Le informazioni riguardanti i cambiamenti
climatici risultino via, via più nette ed oggettive ed è ormai
sempre più evidente la presenza di molti indicatori (ex. due
ondate calde in sole 6 anni, scioglimento di ghiacciai alpini, ecc)
che le confermano.
Tuttavia continua a permanere una scarsa
consapevolezza del fenomeno da parte dell’opinione pubblica italiana
(Mercalli, 2009), proprio quando a livello mondiale tali dati
scientifici sono sempre più spesso recepiti (dal semplice
cittadino alla politica) ed è stata superata l’idea che essere
consapevoli del cambiamento climatico non vuol dire appartenere ad
un determinato schieramento politico. Infatti ancora oggi, nel
2010, le istituzioni italiane continuano a dare linee molto
contraddittorie e a volte contrastanti in merito alle modifiche in
atto, mentre la comunità scientifica internazionale è ormai
complessivamente concorde nell’affermare che dati non devono essere
più oggetto di pretestuose e futili polemiche. Probabilmente,
sarebbe il momento di andare avanti sulla base di quanto ormai
assodato (e non più in discussione), cercando solo di comprendere
meglio quale sarà l’entità e la portata del cambiamento in atto e
quindi le incertezze che necessariamente lo caratterizzano.

CONTENUTO DEL DATASET
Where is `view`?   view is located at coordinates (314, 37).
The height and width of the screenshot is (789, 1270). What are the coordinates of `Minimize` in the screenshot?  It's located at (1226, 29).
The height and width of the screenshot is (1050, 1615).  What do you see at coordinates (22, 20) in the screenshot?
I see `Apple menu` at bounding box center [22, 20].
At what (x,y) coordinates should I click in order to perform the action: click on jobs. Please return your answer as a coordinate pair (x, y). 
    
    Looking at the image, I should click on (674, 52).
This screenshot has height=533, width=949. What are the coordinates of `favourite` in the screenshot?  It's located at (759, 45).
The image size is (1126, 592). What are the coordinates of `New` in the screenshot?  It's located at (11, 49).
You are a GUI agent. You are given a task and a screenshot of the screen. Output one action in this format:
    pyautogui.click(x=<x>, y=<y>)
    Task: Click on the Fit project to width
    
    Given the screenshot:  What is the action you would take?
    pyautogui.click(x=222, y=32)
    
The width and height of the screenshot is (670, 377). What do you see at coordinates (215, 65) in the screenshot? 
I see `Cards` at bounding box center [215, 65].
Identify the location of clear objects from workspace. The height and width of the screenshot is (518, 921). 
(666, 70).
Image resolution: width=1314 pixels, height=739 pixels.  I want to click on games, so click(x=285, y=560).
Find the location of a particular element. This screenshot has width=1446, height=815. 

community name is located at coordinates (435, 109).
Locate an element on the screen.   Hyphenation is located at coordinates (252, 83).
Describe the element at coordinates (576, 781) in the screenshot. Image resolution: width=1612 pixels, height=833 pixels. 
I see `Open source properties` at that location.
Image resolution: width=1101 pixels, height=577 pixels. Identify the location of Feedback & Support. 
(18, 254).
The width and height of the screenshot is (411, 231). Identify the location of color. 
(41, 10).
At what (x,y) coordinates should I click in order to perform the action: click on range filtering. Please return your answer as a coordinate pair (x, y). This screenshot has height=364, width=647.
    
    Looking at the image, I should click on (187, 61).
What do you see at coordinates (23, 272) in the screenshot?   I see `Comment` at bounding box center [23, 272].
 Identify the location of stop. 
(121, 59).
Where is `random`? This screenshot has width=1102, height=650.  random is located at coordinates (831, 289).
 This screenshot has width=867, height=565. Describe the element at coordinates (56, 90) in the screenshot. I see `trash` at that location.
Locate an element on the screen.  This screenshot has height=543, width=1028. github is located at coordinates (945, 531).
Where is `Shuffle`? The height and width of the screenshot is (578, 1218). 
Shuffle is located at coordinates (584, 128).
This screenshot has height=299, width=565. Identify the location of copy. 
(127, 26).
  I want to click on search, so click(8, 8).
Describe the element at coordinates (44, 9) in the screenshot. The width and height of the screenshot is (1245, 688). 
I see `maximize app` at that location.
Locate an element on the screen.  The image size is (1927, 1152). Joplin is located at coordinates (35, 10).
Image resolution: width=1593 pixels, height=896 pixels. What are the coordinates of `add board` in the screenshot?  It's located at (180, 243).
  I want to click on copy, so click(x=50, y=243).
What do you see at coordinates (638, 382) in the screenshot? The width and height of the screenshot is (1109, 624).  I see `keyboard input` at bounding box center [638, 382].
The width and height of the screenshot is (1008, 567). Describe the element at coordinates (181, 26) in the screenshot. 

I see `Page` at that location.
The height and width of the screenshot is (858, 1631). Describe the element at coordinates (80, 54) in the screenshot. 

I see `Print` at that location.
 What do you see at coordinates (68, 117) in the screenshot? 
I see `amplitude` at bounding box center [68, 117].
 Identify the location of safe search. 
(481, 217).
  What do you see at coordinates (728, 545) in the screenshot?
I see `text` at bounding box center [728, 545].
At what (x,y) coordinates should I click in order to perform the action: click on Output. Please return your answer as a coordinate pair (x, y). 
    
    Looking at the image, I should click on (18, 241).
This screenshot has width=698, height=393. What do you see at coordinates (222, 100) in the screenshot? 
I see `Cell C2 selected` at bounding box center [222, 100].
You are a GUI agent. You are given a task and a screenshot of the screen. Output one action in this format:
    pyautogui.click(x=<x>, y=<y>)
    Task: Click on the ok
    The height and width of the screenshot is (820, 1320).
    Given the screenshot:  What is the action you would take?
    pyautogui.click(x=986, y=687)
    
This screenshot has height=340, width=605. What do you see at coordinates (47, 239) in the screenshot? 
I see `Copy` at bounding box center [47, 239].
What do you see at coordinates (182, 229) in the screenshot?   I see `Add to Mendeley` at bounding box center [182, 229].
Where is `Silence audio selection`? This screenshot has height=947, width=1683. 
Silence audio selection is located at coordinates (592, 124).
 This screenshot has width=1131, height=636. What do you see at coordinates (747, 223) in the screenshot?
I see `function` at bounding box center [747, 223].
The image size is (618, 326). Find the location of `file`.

CONSEGNA 1
Cita dal testo sui cambiamenti climatici il passo che comincia con le parole "Le informazioni riguardanti" e si chiude dopo le parole "che le confermano.".
CONSEGNA 2
Per favore, riporta tutti i passi che nel testo sui cambiamenti climatici compaiono tra parentesi, senza le parentesi stesse.
L'elenco non serve per svolgere gli esercizi.

SOLUZIONE 1
Le informazioni riguardanti i cambiamenti
climatici risultino via, via più nette ed oggettive ed è ormai
sempre più evidente la presenza di molti indicatori (ex. due
ondate calde in sole 6 anni, scioglimento di ghiacciai alpini, ecc)
che le confermano.

SOLUZIONE 2
- ex. due ondate calde in sole 6 anni, scioglimento di ghiacciai alpini, ecc
- Mercalli, 2009
- dal semplice cittadino alla politica
- e non più in discussione